I try to avoid being negative when possible, but I admit that the messaging on this closure has really rubbed me the wrong way.
"We’ve listened to our riders, and we hear them loud and clear – bold action needs to happen in order to improve the MBTA at the pace that riders deserve," Poftak said -- as if riders somehow were asking for a 30-day shutdown of a key subway line? "
Poftak called today's announcement part of 'a momentous day' for Orange Line riders," and Baker touted all of the improvements his administration claims to have made since 2015.
This should be a
mea culpa, mea maxima culpa moment for Baker and T leadership. This shutdown was not inevitable, this was not an Act of God, and while it may no longer be avoidable, Poftak and certainly Baker have been in leadership long enough that they are clearly responsible for not averting this disaster sooner. This is not a time to insist that this is a good thing, this is a time for solemn responsibility and acknowledging the enormous impact this will have on upwards of a million people.
(Yes, a million people: the T's daily ridership as of April was 671,000. The Orange Line is integral to the entire system, and even if your journey does not require it, your journey will be impacted by additionally catering to displaced riders on alternate routes. Moreover, this will impact non-riders as well, with increased traffic, reduced foot traffic into barely-recovering retail, reduced in-office availability of colleagues, and overall economic impact felt across the region.)
And it's worth remembering: not once but
twice in the last two weeks, passengers on the MBTA concluded that the best course of action was to
get off a stopped train between stops and walk on live railroad tracks. The public sector has an obligation to maintain the trust of the public it serves, not merely because the public pays its salary, but because when that trust is lost, people have no choice but to take matters into their own hands, and that is
incredibly dangerous -- not just to the individuals themselves, but to everyone around them, and our community as a whole.

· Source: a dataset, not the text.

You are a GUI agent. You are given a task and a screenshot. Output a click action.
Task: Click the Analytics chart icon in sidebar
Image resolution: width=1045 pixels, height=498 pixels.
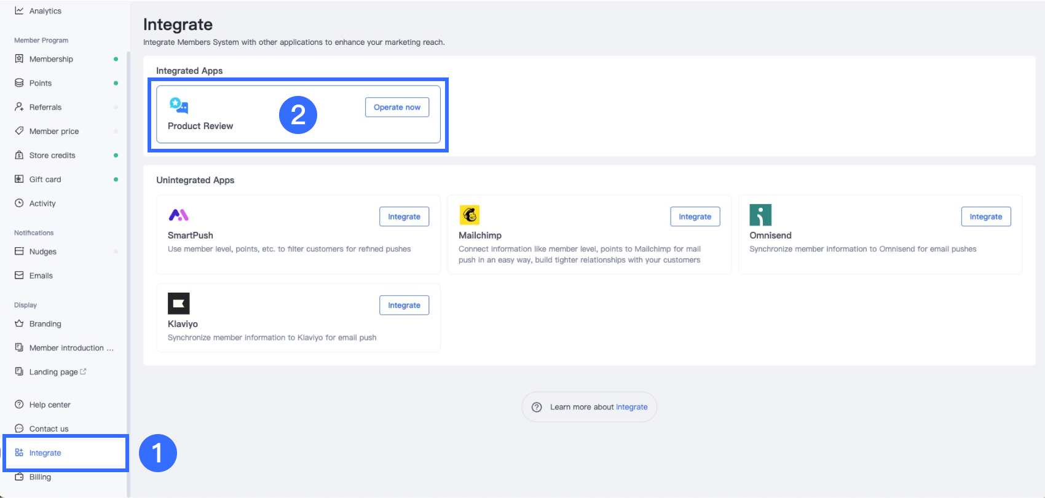click(x=19, y=10)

I am hopeful that municipal leaders will be able to quickly erect bus lanes to speed both shuttle buses and Orange Line-related bus routes, and I hope that those bus lanes and other speed improvements remain in place even after the Orange Line re-opens. There may well be good that comes out of this.
But the cavalier tone of Baker and Poftak is wholly inappropriate. If they will not be held accountable by the legislature or regulatory authorities, the very least they could do is try to appear contrite and responsible.